4. Dictionary of American Slang, Wentworth and Flexner, Thomas Y. Crowell Co., 1960.

*NOTE-These are standard reference volumes used in our editorial offices. We urge all authors to have copies of at least the first two, as our critiques may refer to information therein. 20,000 Words contains a section entitled “Punctuation Simplified” (pages 237-247), which is an invaluable guide.

B. Additional notes on punctuation and style

1. Brand Names: Avoid, otherwise watch spelling and caps, especially Coke (Coca-Cola), Jell-O, Levi’s (note apostrophe), Technicolor. But: diesel, quonset.

2. Capitalization: Generally, “down” style-a.m., p.m., summer, winter, etc.; the lieutenant (but Lieutenant Jones), the homicide division, the city, the state, the Taft building. If in doubt, check the ACD.

3. Commas and semicolons:
a. Read carefully pages 237-245 of 20,000 Words, with particular attention to the sections on apposition and nonrestrictive expressions.
b.

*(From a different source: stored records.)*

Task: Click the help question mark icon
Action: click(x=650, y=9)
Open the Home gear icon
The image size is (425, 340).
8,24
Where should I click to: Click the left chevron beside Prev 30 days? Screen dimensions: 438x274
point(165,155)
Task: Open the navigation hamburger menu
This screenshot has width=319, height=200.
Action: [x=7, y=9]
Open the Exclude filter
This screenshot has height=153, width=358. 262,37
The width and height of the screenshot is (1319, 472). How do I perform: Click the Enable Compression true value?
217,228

In dialogue sequences, a comma must be used to separate attribution from following action (“Good-bye,” he said, and left), except in subordinate form (“Good-bye,” he said as he left).
c. Terms of address are always set off by commas, before and after.
“Henry, I wish you wouldn’t do that.”
“I asked you not to do that, dear.”
“Damn it, Henry, stop that right now!”

4. Dashes: Use two hyphens, no spacing in or around. (I think we-watch out!)
Indicates radical interruption: parenthetical interjection, midsentence thought shift, interrupted dialogue.

5. Ellipses: (…) Three dots only, no spacing in orAllison - playpussyaround. Indicates tapering off to silence, stuttering, breathy speech, pregnant pause.

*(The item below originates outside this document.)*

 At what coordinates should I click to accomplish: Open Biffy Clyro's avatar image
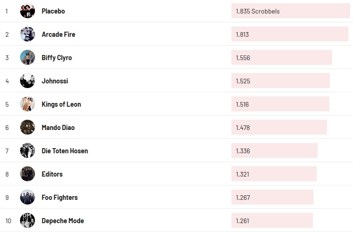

6. Definitions: Know your meanings; be certain you mean what you say and vice versa. If in doubt, check the ACD. Especially watch fulsome, noisome, unique, and other such sneakies-strict definition use only. Do not use “oblivious to;” the correct form is “oblivious (forgetful) of.” Do not use “different than;” the correct form is “different (varying) from.”

7. Hyphenation: For general rules, see pg. 246, 20,000 Words. For special cases, check the attached word list. House rules: Good-looking (all-lookings), half-hearted, well-heeled, and all such “new meaning” combinations are hyphenated anywhere in sentence.

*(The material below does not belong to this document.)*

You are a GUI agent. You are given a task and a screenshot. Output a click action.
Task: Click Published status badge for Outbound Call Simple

8. Italics: Use sparingly for word emphasis not given by context, for uncommon foreign words, for brief speechlike thoughts. Do not use for: “He said no.” “She said yes.”; nor for commonly borrowed foreign words (savoir faire, per se, fiancee, etc.); nor for long passages (three lines or more) of any sort. Always use for names of newspapers (the New York Times, the Gazette), magazines, books, ships, airplanes (but not for makes and models of ships, planes, autos): Lindbergh’s plane was called The Spirit of St. Louis. We flew on a Boeing 707.allison - for your sighs

9. Numbers: Small numbers (under 100) generally should be spelled out; larger ones may be written as numerals or spelled out, as writer prefers, but consistency must be maintained throughout the manuscript. (Particularly when stating times of day and characters’ ages). In dialogue, all numbers should be spelled out, as people do not speak in numerals. Note the following examples for general rules:
a. Three-thirty or 3:30; five-forty-five or 5:45; six o’clock or 6:00. Kill redundancies such as “at ten p.m. that night,” “at 12 midnight.”
b. A four-year-old, or a four-year-old boy, but four years old; a three-week vacation; but three weeks’ vacation.
c. One hundred forty-six (no and); Fifty-second Street (note caps); $5,000 (note comma).
d. Twenty dollars, but twenty-dollar bill; ten thousand dollars, but ten-thousand-dollar bills (unless there are ten bills of a grand each).
e. Height: Don’t use figures. Don’t abbreviate or use symbols for “inches” and “feet.”
f. Weight: Numerals or spelled out, but do not abbreviate the words “pounds” and “ounces.”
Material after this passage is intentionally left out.